The Long-Run and Intergenerational Effects of Helping Families Migrate Out of Rural and Distressed America

Publication Date


Grant Type

Early Career Research Award


It is well documented that, on average, families living in rural and economically distressed areas are worse off. Rural and distressed areas (as defined by Bartik, 2020) have seen years of decreased labor force participation (David et al., 2013) and declining health (Case and Deaton, 2015; Snyder, 2016). Rural mothers have lower earnings (Bastian, 2021) and higher levels of poverty (Snyder and McLaughlin, 2004) than urban and suburban mothers.
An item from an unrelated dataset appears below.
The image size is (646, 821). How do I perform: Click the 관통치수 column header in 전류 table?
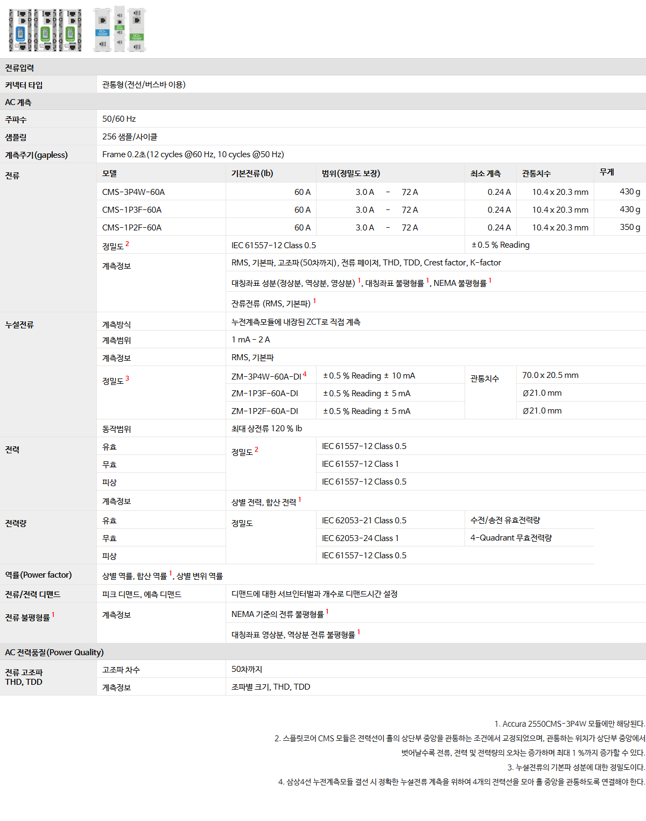[536, 173]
Bastian and Black (2023) use public ACS data to show that the Earned Income Tax Credit (EITC) helps families move out of rural and distressed areas. This paper uses linked administrative tax data to look at the long-run and intergenerational effects of EITC-led migration out of rural and distressed areas. I characterize these moves by comparing the Census-Tract-level traits of where these families moved to and from. I examine whether EITC-led migration affects residential segregation by race, immigration, and poverty status. I also examine how effects vary by household traits and whether the intergenerational effects vary by children’s age at migration, as found by Chetty et al. (2016). This project will help policymakers understand whether additional support—perhaps support targeted to people living in certain types of areas—would lead to even more migration to economic opportunity.